Ad alimentare la delusione dei tanti cittadini che aspettavano i cantieri in quella zona della città, quanto meno l'inizio dei lavori, erano state le promesse degli amministratori, per ultima quella del sindaco in persona, che aveva annunciato informalmente, a uno dei responsabili del comitato civico, l'intervento del Comune per gli inizi di marzo. Così non è stato, ma l'impressione è che non sia stata solo colpa del Coronavirus. Come sta succedendo anche con altri bandi, primo tra tutti quello per la cura del verde, l'ente locale sembra trovarsi in un imbarazzante ritardo.

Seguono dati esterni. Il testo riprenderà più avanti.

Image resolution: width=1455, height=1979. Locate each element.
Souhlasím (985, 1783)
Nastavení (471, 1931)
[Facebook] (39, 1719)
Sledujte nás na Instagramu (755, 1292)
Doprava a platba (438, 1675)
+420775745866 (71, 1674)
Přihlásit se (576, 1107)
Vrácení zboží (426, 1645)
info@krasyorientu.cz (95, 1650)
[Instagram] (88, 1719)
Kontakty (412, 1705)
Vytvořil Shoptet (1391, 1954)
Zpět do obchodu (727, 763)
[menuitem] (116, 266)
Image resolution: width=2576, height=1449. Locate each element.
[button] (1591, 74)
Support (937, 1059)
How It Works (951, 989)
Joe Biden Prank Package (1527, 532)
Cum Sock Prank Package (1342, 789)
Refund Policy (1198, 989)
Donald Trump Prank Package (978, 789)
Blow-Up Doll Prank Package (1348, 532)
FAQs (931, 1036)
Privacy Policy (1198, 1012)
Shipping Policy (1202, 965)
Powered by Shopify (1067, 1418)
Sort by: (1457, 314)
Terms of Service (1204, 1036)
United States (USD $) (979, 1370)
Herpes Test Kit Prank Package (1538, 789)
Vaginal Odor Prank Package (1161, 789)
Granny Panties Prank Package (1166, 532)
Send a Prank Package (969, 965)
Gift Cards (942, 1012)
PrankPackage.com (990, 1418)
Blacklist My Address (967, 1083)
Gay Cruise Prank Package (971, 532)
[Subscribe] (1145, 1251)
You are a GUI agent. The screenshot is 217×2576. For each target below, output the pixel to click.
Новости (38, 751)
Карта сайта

Il problema di strada della Rosa sono i pini che la costeggiano, perché le radici di quegli alberi, si sa, hanno la caratteristica di cercare la superficie, rompendo il manto stradale. E non c'è verso di prevenire, tantomeno contrastare efficacemente l'insorgenza delle radici che provocano spaccature sulla carreggiata, o peggio i rigonfiamenti del manto che rendono impossibile la percorrenza dei veicoli. Del resto andare a toccare le radici, vorrebbe dire mettere a rischio la stabilità dei pini stessi.

Per risolvere il problema di strada della Rosa, ovvero prima di rifare il manto stradale, il Comune ha deciso di incaricare un agronomo, già nel giugno dello scorso anno, per valutare la situazione degli alberi che costeggiano l'ateria stradale e, al di là delle promesse fatti dai cittadini che i lavori sarebbero iniziati entro la fine dell'inverno, solo lo scorso 31 marzo il Servizio Decoro, Qualità Urbana e Bellezza ha varato l'atto col quale dà formalmente l'incarico all'agronomo di seguire l'opera di abbattimento dei pini che provocano i danni maggiori sul tappeto stradale e la successiva sostituzione con altri alberi, ovviamente di specie che abbiano diverse caratteristiche.

Opera questa che rientra, si legge nella determinazione dirigenziale, nell'ambito dell'accordo quadro per la manutenzione delle strade comunali. Intanto è arrivata la Fase 2 e la strada è tornata ad essere trafficata.